[CentOS] making a route sticky
Aleksandar Milivojevic
alex at milivojevic.org
Tue Aug 9 16:47:07 UTC 2005
Quoting Les Mikesell <lesmikesell at gmail.com>:
> Does 'established' make any sense for anything but tcp?
Yes, it does.
For UDP packets, it means firewall already saw a matching packet (in either
direction). There's one thing to watch out, there's timeout for how long
kernel keeps UDP connection tracking tables, so if "connection" (I know it's
not a connection, but for a lack of better word) is idle for a bit
longer time,
the next packet will go to "new" state. However, for some protocols it
is still
usefull (for example DNS queries).
ICMP mostly goes to "related" state. The ICMP ping reply goes to established.
Anyhow, back to the original problem.
There's a bug in kernel (Netfilter). Well, there's several related to
the same
issue. If IPSec is in transport mode, the packets will go through Netfilter
tables only once (as encrypted ESP packet). That's why ICMP ping reply was in
new state. Netfilter never saw ICMP ping request (it only saw encrypted ESP
packet).
The workaround is to configure IPSec in tunnel mode, but instead of
using local
network addresses for the policy, use external IP address of VPN
gateway. This
effectively gives same functionality as transport mode.
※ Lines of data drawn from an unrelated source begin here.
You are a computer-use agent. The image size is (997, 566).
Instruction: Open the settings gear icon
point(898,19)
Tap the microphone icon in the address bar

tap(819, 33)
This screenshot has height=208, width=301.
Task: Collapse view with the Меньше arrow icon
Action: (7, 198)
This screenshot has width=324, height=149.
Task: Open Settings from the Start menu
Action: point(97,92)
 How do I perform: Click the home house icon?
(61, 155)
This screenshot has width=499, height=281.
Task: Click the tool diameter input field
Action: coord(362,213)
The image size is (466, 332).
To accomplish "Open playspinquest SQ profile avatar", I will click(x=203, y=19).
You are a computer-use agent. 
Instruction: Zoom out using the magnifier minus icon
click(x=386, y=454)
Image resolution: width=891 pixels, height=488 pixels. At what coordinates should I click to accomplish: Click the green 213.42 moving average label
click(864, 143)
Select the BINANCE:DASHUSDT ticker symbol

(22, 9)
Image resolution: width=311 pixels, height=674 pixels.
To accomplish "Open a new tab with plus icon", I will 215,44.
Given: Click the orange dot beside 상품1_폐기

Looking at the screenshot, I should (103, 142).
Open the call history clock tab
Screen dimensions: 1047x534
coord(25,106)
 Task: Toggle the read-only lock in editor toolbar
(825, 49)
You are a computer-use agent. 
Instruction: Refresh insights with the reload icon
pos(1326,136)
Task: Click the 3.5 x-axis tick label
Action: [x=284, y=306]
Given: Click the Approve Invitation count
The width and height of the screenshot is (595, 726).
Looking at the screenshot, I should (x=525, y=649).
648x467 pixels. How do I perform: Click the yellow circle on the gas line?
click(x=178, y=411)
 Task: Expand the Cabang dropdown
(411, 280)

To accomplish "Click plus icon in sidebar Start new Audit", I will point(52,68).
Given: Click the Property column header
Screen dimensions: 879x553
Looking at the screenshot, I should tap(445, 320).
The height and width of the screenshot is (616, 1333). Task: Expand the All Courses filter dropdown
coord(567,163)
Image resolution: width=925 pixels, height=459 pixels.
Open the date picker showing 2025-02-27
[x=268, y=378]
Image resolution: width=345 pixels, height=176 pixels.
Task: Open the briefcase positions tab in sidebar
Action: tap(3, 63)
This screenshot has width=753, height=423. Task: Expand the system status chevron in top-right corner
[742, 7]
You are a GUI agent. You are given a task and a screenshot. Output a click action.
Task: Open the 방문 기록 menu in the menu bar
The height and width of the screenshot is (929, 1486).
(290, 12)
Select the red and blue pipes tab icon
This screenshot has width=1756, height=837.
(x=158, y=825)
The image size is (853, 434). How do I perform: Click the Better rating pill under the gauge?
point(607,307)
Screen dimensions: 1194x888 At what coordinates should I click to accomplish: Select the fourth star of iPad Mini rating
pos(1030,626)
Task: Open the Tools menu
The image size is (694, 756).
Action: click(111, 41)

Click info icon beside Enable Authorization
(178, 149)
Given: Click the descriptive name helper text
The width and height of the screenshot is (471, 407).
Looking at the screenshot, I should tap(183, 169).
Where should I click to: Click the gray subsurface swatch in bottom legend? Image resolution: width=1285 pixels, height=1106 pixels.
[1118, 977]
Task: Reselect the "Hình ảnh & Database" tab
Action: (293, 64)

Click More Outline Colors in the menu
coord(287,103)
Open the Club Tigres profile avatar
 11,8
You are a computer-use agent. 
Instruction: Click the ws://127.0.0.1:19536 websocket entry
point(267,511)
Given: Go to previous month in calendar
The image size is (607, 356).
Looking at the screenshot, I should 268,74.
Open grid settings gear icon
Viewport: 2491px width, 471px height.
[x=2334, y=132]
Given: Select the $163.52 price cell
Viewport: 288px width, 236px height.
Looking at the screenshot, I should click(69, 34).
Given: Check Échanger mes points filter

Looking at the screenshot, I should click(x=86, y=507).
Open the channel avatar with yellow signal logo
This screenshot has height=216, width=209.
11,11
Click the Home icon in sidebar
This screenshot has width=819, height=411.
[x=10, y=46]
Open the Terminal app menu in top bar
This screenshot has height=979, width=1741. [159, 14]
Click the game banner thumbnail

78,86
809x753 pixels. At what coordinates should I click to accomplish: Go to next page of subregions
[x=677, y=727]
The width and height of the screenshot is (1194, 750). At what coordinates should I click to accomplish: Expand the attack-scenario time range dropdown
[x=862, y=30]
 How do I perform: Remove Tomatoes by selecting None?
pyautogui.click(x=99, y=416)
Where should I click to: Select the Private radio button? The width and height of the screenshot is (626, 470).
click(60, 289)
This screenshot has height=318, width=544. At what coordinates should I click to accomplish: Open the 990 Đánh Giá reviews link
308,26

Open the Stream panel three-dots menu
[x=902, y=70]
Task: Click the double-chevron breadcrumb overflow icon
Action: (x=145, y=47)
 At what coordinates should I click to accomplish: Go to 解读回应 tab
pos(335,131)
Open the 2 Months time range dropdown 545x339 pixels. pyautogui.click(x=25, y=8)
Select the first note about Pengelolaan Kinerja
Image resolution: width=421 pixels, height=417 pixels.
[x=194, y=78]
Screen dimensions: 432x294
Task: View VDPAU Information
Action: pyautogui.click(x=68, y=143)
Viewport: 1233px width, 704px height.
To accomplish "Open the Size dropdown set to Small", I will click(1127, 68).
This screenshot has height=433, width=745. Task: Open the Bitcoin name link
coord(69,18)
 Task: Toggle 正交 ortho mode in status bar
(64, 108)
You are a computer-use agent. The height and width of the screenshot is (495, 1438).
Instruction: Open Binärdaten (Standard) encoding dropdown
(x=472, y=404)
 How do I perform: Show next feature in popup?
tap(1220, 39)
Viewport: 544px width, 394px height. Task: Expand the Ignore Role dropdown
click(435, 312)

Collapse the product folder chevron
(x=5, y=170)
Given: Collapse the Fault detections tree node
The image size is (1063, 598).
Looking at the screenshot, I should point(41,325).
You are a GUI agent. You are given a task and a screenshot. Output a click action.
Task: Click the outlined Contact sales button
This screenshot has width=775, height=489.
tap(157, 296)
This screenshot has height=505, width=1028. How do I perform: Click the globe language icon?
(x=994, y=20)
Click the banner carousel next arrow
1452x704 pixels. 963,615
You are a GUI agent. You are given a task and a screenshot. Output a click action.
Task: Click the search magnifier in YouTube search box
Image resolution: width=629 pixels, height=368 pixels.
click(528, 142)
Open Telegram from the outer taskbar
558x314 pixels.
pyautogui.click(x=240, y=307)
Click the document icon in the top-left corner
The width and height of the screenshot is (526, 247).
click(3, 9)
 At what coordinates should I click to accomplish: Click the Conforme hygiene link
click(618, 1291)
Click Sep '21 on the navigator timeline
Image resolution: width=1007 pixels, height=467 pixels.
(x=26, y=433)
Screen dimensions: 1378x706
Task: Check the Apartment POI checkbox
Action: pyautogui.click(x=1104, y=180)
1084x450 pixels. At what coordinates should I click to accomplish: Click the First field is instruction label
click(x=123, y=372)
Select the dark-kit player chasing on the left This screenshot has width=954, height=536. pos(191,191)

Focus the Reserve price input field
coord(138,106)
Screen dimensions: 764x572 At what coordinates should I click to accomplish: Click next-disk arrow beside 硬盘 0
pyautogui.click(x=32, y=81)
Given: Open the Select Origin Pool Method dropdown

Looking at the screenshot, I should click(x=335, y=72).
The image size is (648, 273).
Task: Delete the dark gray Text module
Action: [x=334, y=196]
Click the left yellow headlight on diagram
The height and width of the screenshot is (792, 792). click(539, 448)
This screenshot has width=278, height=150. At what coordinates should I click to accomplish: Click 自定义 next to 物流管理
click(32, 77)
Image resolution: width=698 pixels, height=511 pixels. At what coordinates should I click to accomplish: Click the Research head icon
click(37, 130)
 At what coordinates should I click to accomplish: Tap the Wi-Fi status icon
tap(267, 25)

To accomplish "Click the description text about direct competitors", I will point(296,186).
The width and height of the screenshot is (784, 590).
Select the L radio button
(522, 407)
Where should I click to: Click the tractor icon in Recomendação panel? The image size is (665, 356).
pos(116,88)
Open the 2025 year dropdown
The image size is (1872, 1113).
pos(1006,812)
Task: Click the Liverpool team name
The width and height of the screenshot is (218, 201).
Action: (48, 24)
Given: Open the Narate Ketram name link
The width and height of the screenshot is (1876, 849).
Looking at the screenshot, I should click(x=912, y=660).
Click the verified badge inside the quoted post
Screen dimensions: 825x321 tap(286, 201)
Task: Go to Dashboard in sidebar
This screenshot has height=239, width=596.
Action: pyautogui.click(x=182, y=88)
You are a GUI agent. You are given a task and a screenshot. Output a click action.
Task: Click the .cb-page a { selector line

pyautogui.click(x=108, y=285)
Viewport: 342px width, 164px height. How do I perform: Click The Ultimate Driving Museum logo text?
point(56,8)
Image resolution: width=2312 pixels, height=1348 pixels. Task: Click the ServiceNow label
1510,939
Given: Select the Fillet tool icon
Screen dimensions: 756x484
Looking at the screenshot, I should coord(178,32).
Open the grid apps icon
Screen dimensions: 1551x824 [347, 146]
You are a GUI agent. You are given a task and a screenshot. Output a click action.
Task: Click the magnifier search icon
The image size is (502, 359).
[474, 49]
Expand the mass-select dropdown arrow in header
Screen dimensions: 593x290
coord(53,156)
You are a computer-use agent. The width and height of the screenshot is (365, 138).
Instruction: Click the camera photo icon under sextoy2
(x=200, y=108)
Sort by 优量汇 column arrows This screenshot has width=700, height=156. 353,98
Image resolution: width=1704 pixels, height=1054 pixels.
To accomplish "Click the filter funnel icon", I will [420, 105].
According to Netfilter developers, the bug is really hard to solve, and they
were working on it for a very long time. Even in tunnel mode incomming
packets
are going through Netfilter tables only once, but this time same chains are
propageted with encrypted packet, and some chains with decrypted
packet. So it
is kind of usable, unless you want to do some fancy NATing. There were some
proposed patches, but they were not good enough to be included into mainstream
kernel, and were finally abandoned.
Thanks for the hint to check out GRE. It works great (now that I'm aware of
Netfilter's bug, and the ways to work around it). Now I have
interfaces that I
can route to, and even writing Netfilter firewall rules is much simpler
than by
using IPSec's tunneling. And I don't have to worry if my ADSL link goes down
and up.
Hopefully it can also work between Linux and Cisco routers (can't test it out,
none of my Cisco routers came with IPSec functionality enabled).